L’UA maintiendra son appui au Mali malgré les tensions sécuritaires

L’Union africaine réaffirme son soutien au Mali face à l’insécurité persistante

Lors d’une visite officielle à Bamako, le président de la Commission de l’Union africaine (UA) a confirmé le soutien inconditionnel de l’organisation à l’égard du Mali. Mahmoud Ali Youssouf a salué la résilience des autorités maliennes tout en soulignant l’engagement continu de l’UA malgré la suspension du pays depuis 2021. Cette suspension, décidée après le coup d’État, visait à rétablir l’ordre constitutionnel, mais l’organisation panafricaine refuse d’isoler Bamako, reconnaissant l’importance stratégique de la stabilité malienne pour toute l’Afrique.

Mali, Bamako, 2026 | Monument en hommage à l'armée malienne après les attaques rebelles (illustration)

Une solidarité africaine à concrétiser

Cette mission de Mahmoud Ali Youssouf à Bamako incarne la volonté de l’UA de renforcer les liens avec le Mali, malgré les défis sécuritaires majeurs qui minent le pays. Pour Alioune Tine, fondateur de l’Africa Jom Center, l’heure n’est plus aux simples paroles de soutien. Il appelle à une mobilisation concrète, notamment en sollicitant l’aide militaire et logistique des États membres pour lutter contre le terrorisme. « Le Mali a besoin de davantage qu’un discours politique. Il faut des actes : des troupes africaines sur le terrain et une coordination renforcée pour endiguer la menace terroriste », insiste-t-il.

Mali, Kidal, 2022 | Des combattants du mouvement de libération MNLA lors d'un congrès (Illustration)

Les limites d’une approche diplomatique

L’Union africaine maintient sa position en faveur du dialogue et de l’intégrité territoriale du Mali, malgré la remise en cause de l’Accord d’Alger de 2015 par Bamako. Cependant, la montée en puissance de la coalition JNIM-FLA, regroupant séparatistes et groupes jihadistes, inquiète vivement l’organisation. L’UA rejette catégoriquement toute légitimité à leurs revendications ou à leurs offensives.
Pourtant, comme le souligne Aly Tounkara, analyste au Centre des études sécuritaires et stratégiques au Sahel, les capacités de l’UA restent limitées. « L’organisation peine à s’imposer comme un acteur militaire crédible, faute de consensus entre ses membres.
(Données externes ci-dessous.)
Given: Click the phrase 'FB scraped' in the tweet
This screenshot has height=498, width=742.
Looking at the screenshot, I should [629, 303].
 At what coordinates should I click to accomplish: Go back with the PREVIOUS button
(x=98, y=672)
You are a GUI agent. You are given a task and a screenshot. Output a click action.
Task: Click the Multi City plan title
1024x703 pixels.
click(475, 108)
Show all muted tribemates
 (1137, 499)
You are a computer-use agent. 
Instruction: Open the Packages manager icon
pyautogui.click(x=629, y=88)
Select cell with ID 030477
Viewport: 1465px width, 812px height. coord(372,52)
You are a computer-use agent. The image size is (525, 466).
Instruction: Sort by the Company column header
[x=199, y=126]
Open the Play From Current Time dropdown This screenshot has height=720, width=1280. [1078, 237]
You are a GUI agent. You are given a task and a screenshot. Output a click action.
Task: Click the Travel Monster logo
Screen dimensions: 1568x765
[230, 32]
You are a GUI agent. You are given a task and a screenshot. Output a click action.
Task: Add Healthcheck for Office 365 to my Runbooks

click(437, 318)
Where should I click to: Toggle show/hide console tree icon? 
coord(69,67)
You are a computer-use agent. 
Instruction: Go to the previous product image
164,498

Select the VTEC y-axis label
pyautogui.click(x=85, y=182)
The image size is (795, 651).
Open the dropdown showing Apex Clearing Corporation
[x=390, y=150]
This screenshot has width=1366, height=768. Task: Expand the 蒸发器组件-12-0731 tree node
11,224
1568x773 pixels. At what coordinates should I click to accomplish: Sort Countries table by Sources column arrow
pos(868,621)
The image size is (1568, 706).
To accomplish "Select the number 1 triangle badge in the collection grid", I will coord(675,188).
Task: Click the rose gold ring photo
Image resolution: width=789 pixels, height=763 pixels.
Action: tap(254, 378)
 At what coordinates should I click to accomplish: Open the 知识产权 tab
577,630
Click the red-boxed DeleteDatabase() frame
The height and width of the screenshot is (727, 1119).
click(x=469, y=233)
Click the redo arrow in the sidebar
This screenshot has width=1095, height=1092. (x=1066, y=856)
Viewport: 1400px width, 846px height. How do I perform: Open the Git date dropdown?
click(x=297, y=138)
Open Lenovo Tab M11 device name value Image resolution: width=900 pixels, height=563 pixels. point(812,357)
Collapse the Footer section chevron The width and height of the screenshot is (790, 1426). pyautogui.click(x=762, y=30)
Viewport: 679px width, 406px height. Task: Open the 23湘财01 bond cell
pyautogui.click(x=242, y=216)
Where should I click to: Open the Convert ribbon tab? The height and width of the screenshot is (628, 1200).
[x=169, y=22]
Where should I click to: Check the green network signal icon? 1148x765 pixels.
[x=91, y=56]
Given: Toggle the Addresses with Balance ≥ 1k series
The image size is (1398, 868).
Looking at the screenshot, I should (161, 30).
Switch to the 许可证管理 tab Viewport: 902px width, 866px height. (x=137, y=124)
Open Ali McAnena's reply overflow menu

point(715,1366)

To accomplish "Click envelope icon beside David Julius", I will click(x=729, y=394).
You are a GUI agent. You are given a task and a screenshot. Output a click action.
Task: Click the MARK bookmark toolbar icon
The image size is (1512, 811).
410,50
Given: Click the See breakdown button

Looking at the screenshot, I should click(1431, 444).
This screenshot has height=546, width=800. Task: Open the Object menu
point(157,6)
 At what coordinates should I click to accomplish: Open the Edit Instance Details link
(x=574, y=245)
Comment envisager une intervention efficace lorsque les pays africains ne parviennent même pas à s’accorder sur une stratégie commune ? », questionne-t-il.

Éthiopie, Addis-Abeba, 2026 | Mahmoud Ali Youssouf, président de l'AUC, prend la parole lors du sommet de l'UA

Les dépendances financières extérieures et les divergences politiques internes freinent considérablement l’efficacité de l’UA. « Sans une autonomie décisionnelle et des ressources suffisantes, l’organisation aura du mal à apporter un soutien militaire ou renseignement adapté aux besoins du Sahel », analyse Aly Tounkara.

Entre engagement diplomatique et contraintes structurelles, l’UA tente de tracer sa voie. La visite de Mahmoud Ali Youssouf à Bamako pourrait-elle marquer un tournant vers un engagement plus tangible aux côtés du Mali et des pays de l’Alliance des États du Sahel (AES) ? L’avenir le dira.